Thursday, September 25, 2008

Students on a Balance Sheet

Inside Higher Ed reports today about Spelman College's new financial aid initiative intended to ensure students make it to graduation. Says Spelman's Vice President for Development:
The worst thing from our perspective would be to have a student who’s a senior, who may have upwards of $60,000 in loans, not be able to graduate.
Indeed. Students don't get partial credit for completing half of a college degree. It's all or nothing, and it's much more difficult to find a job that will allow you to repay tens of thousands of dollars in student loans if you don't have a diploma in hand. But you don't hear much about the relationship between student loan defaults and the United States' low college graduation rates - less than two-thirds of students overall graduate in six-years, and less than half of minority students graduate on time. The ten-year default rate for students with high debt loads who received a four year college degree is 20 percent. For students who don't get a degree, that number is certainly much higher.
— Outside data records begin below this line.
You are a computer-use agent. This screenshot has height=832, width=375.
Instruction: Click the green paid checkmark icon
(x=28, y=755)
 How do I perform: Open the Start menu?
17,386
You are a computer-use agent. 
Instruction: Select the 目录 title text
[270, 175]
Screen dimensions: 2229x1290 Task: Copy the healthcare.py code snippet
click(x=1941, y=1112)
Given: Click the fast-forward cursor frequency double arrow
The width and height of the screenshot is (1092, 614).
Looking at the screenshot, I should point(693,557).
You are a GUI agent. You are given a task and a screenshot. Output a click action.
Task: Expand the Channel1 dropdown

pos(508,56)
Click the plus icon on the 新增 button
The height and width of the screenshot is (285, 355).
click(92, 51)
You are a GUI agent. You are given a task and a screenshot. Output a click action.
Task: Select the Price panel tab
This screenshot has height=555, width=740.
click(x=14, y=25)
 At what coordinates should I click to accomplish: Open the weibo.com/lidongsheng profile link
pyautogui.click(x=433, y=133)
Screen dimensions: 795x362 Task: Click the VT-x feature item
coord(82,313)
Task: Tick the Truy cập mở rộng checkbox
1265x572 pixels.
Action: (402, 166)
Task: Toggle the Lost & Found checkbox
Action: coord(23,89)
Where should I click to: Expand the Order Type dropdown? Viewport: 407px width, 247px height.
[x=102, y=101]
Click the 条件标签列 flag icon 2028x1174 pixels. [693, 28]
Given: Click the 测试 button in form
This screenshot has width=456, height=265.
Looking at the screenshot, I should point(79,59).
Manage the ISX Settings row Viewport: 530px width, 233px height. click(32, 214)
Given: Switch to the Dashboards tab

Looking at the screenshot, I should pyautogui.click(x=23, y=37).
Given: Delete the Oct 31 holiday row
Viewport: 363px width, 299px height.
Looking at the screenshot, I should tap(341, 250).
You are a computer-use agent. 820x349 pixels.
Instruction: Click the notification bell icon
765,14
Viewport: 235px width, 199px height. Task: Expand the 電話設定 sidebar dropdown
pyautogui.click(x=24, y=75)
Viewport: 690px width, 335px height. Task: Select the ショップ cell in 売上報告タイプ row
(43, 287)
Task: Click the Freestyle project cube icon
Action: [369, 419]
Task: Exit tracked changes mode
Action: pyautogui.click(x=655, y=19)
Spelman provides a great example to other colleges interested in raising graduation rates and reducing student loan defaults. And colleges can start by reallocating some of the financial aid that is currently going to recruit wealthy students and use it to ensure that students don't just have access to a four-year degree, but actually attain it.

Over at Higher Ed Watch, Stephen Burd writes another good post on why we shouldn't be bailing out student loan companies, and says "These defaults are not just numbers on a balance sheet, they're students." So true.